Macro post – Soft landing, sure, but will rates go as low as markets imply?
“Too much optimism is already priced in!”
As already pointed out in the discussion about China, I’m not a macro investor and I don’t look at forecasts for GDP growth or the level of interest rates when analysing companies: if a company is attractive when rates are at 1% but not so much if they rise to 5%, then it’s probably not a good investment.
However, I’m fully aware of the role of interest rates in financial markets:
“Interest rates are to asset prices like gravity is to the apple.” (Warren Buffett)
So it’s always good to check what’s going on and – more important – how markets are pricing it.
[The discussion is mostly focused on the US as everyone expects the Fed to cut rates at its next meeting on September 18, although the ECB could be first by doing the same on September 12. All charts below are courtesy of Minack Advisors unless stated.]

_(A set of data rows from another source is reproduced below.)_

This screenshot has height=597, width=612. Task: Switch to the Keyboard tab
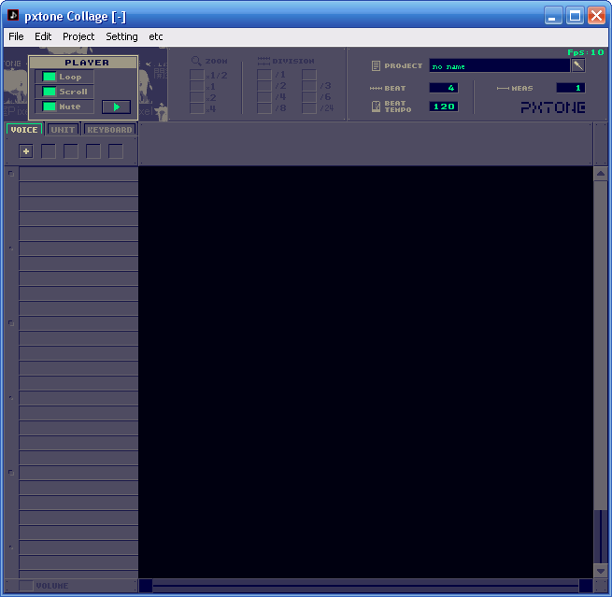point(109,130)
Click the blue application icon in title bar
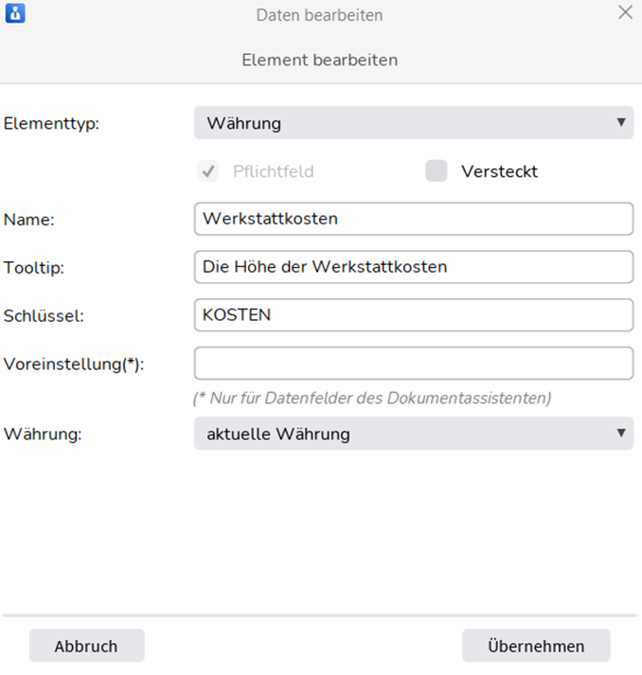Image resolution: width=642 pixels, height=675 pixels. [x=15, y=13]
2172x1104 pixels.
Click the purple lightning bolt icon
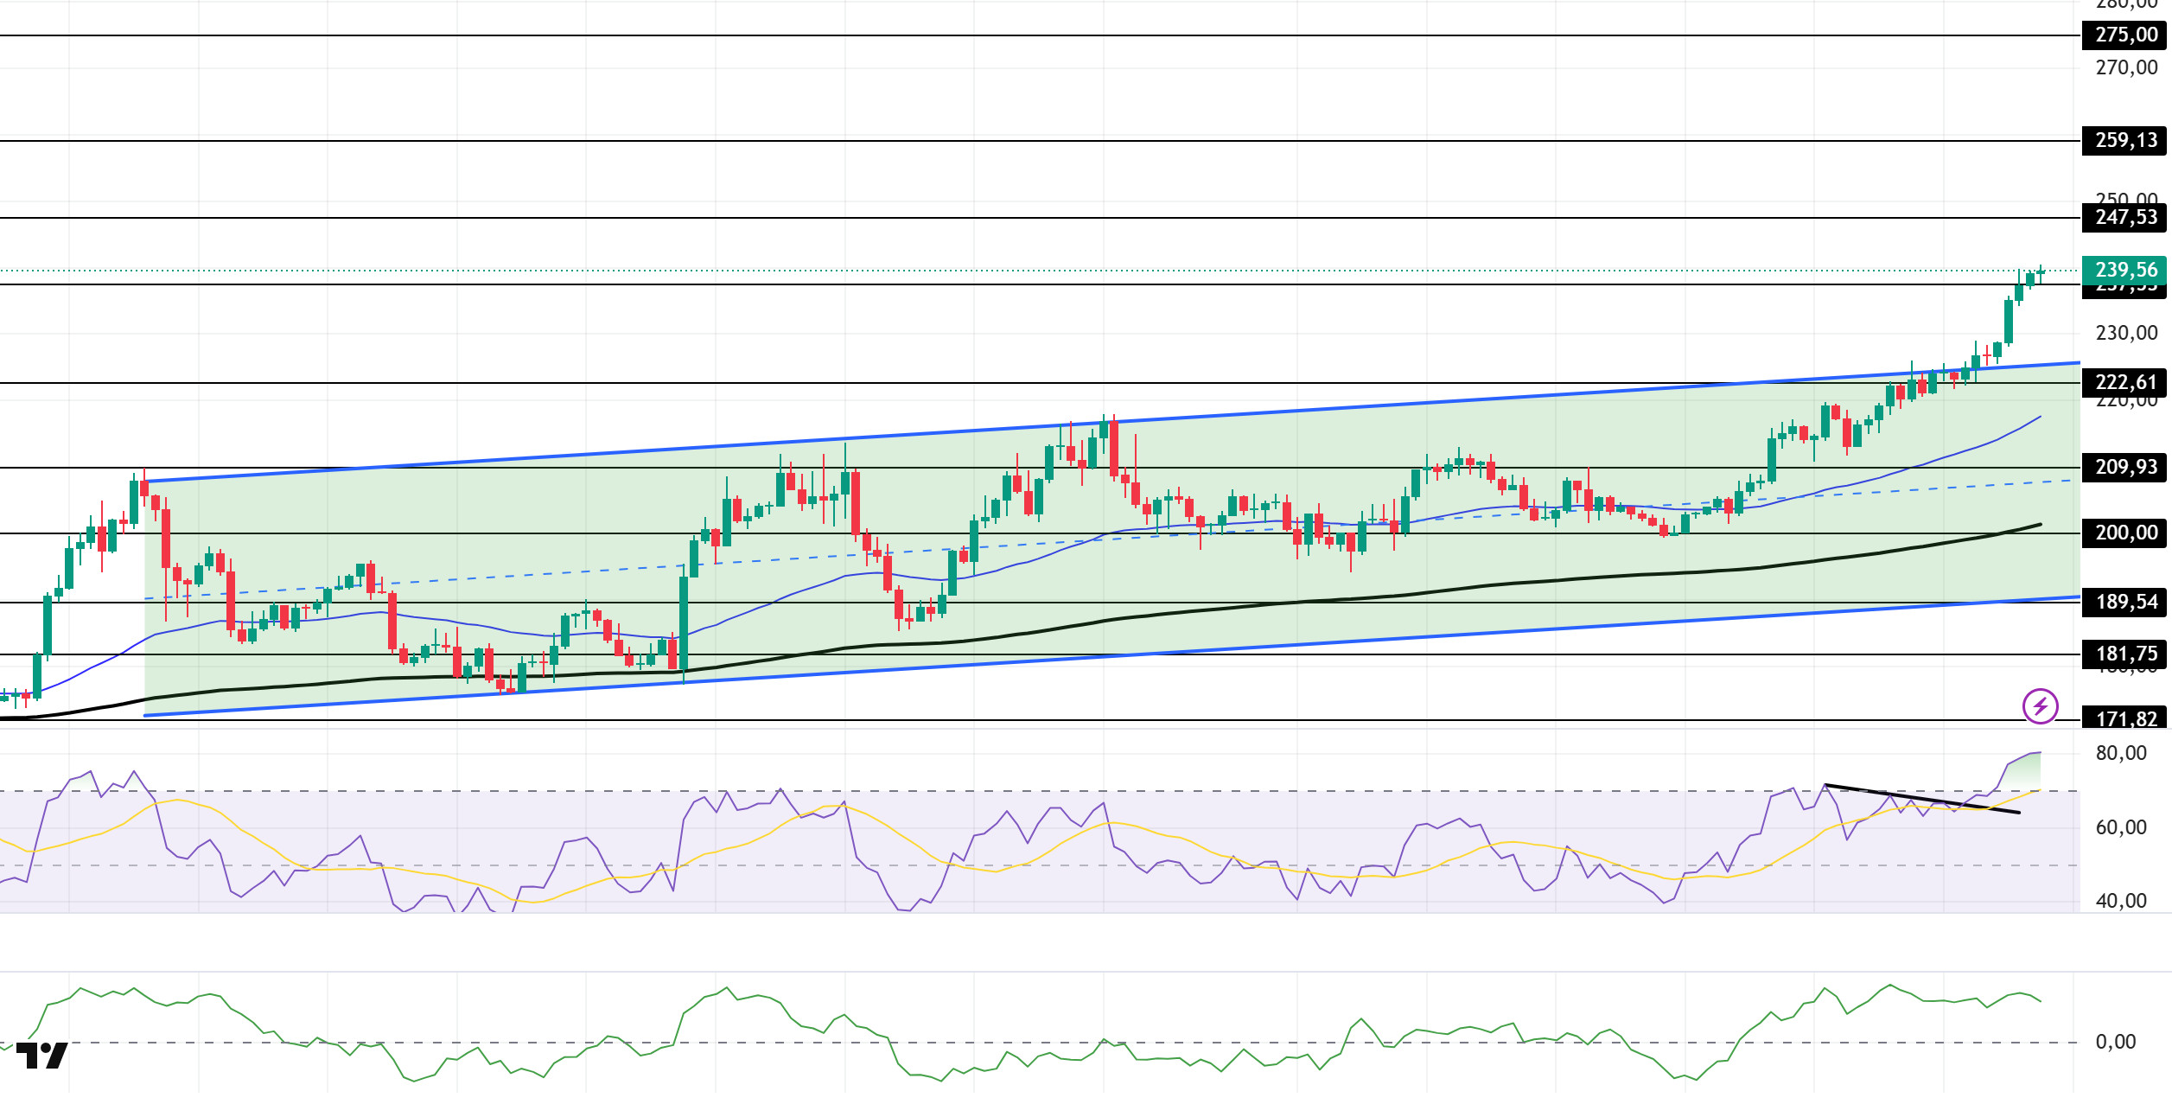coord(2040,706)
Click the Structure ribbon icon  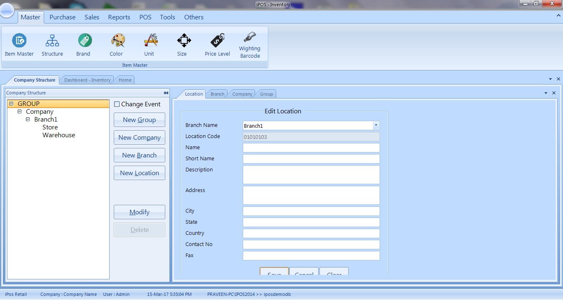52,41
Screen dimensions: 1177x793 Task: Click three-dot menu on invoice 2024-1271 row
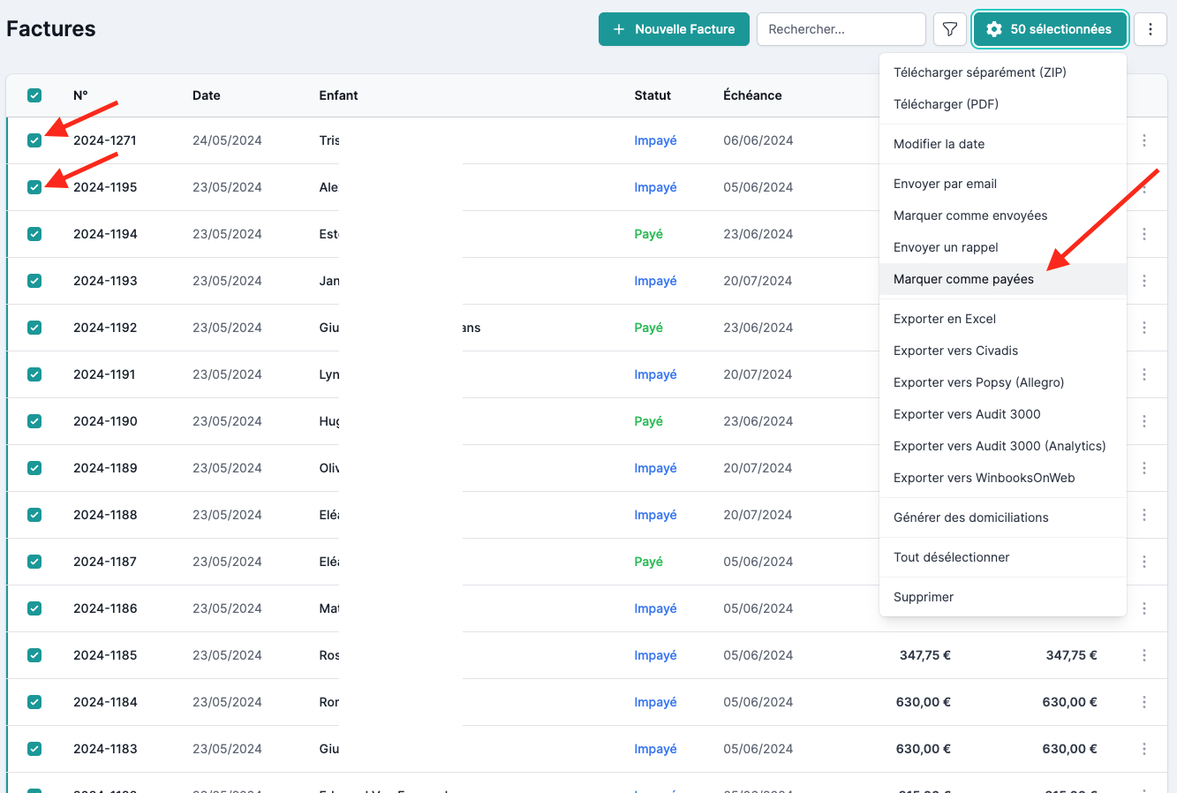[1143, 140]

A soft landing, but that won’t make risk assets attractive investments
There are several reasons to believe that the likely outcome for the US economy is a soft – not hard - landing.
It is true that when the Federal Reserve hikes interest rates, the economy ends up in a recession: post-WWII, that happened in 3 out of 4 tightening cycles. The average gap between the hike and the start of a recession is 6 months, but with two very different regimes: pre-1990 the gap was not even a month (hike —> immediate recession), since 1990 the gap has lengthened to 15 months!